● **Task data**
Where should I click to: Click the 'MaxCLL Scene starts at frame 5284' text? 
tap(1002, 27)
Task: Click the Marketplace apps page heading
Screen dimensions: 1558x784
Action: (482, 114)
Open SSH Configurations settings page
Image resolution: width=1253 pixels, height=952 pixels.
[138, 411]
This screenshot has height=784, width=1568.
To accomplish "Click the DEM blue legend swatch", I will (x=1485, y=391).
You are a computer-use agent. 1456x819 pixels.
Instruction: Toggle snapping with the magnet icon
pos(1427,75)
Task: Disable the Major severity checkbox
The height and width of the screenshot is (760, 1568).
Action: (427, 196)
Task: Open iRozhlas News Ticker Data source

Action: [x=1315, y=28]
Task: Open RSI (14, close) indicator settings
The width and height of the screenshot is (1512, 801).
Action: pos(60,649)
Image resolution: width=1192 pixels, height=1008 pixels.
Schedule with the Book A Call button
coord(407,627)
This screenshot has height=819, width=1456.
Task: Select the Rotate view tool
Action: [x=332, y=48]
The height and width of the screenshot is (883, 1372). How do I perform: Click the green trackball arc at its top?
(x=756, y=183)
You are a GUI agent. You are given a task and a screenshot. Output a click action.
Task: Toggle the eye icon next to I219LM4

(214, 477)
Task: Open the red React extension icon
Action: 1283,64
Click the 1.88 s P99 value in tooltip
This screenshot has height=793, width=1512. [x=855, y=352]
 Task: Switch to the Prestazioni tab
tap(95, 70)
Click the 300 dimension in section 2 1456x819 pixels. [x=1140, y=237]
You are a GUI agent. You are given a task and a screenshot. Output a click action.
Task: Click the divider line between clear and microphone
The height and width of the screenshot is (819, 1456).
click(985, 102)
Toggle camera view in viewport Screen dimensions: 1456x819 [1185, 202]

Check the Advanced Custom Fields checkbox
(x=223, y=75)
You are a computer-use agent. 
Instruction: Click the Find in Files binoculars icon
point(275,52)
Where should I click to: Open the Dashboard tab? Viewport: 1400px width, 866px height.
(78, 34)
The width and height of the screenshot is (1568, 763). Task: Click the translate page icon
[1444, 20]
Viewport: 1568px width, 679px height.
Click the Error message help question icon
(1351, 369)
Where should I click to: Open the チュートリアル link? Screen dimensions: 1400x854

● **Work instructions**
Word for word, restate the listing above from its first line to the line with "This screenshot has height=784, width=1568.", keeping both.

● **Written solution**
Where should I click to: Click the 'MaxCLL Scene starts at frame 5284' text? 
tap(1002, 27)
Task: Click the Marketplace apps page heading
Screen dimensions: 1558x784
Action: (482, 114)
Open SSH Configurations settings page
Image resolution: width=1253 pixels, height=952 pixels.
[138, 411]
This screenshot has height=784, width=1568.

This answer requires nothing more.